REQUIRED WORK -
No line of the records may be dropped; print them all again exactly.

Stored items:

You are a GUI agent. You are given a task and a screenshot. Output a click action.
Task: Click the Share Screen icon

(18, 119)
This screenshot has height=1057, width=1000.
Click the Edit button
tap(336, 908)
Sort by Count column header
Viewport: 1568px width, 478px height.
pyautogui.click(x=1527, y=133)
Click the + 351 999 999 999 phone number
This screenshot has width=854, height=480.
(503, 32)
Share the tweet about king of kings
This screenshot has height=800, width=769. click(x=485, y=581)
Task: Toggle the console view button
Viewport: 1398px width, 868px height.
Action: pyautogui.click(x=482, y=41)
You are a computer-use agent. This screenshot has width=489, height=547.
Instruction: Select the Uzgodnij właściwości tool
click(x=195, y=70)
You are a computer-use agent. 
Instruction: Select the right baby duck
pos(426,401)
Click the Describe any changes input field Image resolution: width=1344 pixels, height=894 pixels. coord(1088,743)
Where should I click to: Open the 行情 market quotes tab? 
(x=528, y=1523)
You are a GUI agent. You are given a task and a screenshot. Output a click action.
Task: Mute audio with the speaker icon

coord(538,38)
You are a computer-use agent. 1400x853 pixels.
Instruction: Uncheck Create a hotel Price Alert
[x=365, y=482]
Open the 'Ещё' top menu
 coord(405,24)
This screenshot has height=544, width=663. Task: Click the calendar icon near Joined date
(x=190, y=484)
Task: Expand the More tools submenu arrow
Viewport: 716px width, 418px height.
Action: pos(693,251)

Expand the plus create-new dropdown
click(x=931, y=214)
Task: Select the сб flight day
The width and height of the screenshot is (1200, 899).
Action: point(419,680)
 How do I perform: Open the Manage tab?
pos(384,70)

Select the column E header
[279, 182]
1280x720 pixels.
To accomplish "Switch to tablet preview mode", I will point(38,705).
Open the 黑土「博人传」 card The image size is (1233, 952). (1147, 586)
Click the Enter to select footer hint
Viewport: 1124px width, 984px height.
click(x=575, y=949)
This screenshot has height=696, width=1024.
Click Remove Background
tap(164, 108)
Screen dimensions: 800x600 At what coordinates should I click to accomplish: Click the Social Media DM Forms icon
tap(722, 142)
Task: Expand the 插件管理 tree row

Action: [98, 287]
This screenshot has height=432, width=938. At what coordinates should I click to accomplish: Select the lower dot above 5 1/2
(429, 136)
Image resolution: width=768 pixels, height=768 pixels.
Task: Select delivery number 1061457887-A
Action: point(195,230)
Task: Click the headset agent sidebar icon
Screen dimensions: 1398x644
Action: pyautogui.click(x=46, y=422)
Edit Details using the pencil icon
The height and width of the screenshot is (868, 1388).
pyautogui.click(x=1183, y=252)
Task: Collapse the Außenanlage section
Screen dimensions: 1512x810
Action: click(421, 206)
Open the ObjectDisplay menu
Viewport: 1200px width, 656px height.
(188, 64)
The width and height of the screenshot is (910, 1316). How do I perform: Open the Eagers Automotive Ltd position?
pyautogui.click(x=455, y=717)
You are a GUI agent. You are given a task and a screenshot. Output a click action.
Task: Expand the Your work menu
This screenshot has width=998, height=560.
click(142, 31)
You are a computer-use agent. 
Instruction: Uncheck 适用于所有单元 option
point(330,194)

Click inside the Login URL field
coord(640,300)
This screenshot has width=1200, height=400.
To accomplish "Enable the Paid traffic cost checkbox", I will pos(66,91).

WORKED SOLUTION -
You are a GUI agent. You are given a task and a screenshot. Output a click action.
Task: Click the Share Screen icon

(18, 119)
This screenshot has height=1057, width=1000.
Click the Edit button
tap(336, 908)
Sort by Count column header
Viewport: 1568px width, 478px height.
pyautogui.click(x=1527, y=133)
Click the + 351 999 999 999 phone number
This screenshot has width=854, height=480.
(503, 32)
Share the tweet about king of kings
This screenshot has height=800, width=769. click(x=485, y=581)
Task: Toggle the console view button
Viewport: 1398px width, 868px height.
Action: pyautogui.click(x=482, y=41)
You are a computer-use agent. This screenshot has width=489, height=547.
Instruction: Select the Uzgodnij właściwości tool
click(x=195, y=70)
You are a computer-use agent. 
Instruction: Select the right baby duck
pos(426,401)
Click the Describe any changes input field Image resolution: width=1344 pixels, height=894 pixels. coord(1088,743)
Where should I click to: Open the 行情 market quotes tab? 
(x=528, y=1523)
You are a GUI agent. You are given a task and a screenshot. Output a click action.
Task: Mute audio with the speaker icon

coord(538,38)
You are a computer-use agent. 1400x853 pixels.
Instruction: Uncheck Create a hotel Price Alert
[x=365, y=482]
Open the 'Ещё' top menu
 coord(405,24)
This screenshot has height=544, width=663. Task: Click the calendar icon near Joined date
(x=190, y=484)
Task: Expand the More tools submenu arrow
Viewport: 716px width, 418px height.
Action: pos(693,251)

Expand the plus create-new dropdown
click(x=931, y=214)
Task: Select the сб flight day
The width and height of the screenshot is (1200, 899).
Action: point(419,680)
 How do I perform: Open the Manage tab?
pos(384,70)

Select the column E header
[279, 182]
1280x720 pixels.
To accomplish "Switch to tablet preview mode", I will point(38,705).
Open the 黑土「博人传」 card The image size is (1233, 952). (1147, 586)
Click the Enter to select footer hint
Viewport: 1124px width, 984px height.
click(x=575, y=949)
This screenshot has height=696, width=1024.
Click Remove Background
tap(164, 108)
Screen dimensions: 800x600 At what coordinates should I click to accomplish: Click the Social Media DM Forms icon
tap(722, 142)
Task: Expand the 插件管理 tree row

Action: [98, 287]
This screenshot has height=432, width=938. At what coordinates should I click to accomplish: Select the lower dot above 5 1/2
(429, 136)
Image resolution: width=768 pixels, height=768 pixels.
Task: Select delivery number 1061457887-A
Action: point(195,230)
Task: Click the headset agent sidebar icon
Screen dimensions: 1398x644
Action: pyautogui.click(x=46, y=422)
Edit Details using the pencil icon
The height and width of the screenshot is (868, 1388).
pyautogui.click(x=1183, y=252)
Task: Collapse the Außenanlage section
Screen dimensions: 1512x810
Action: click(421, 206)
Open the ObjectDisplay menu
Viewport: 1200px width, 656px height.
(188, 64)
The width and height of the screenshot is (910, 1316). How do I perform: Open the Eagers Automotive Ltd position?
pyautogui.click(x=455, y=717)
You are a GUI agent. You are given a task and a screenshot. Output a click action.
Task: Expand the Your work menu
This screenshot has width=998, height=560.
click(142, 31)
You are a computer-use agent. 
Instruction: Uncheck 适用于所有单元 option
point(330,194)

Click inside the Login URL field
coord(640,300)
This screenshot has width=1200, height=400.
To accomplish "Enable the Paid traffic cost checkbox", I will pos(66,91).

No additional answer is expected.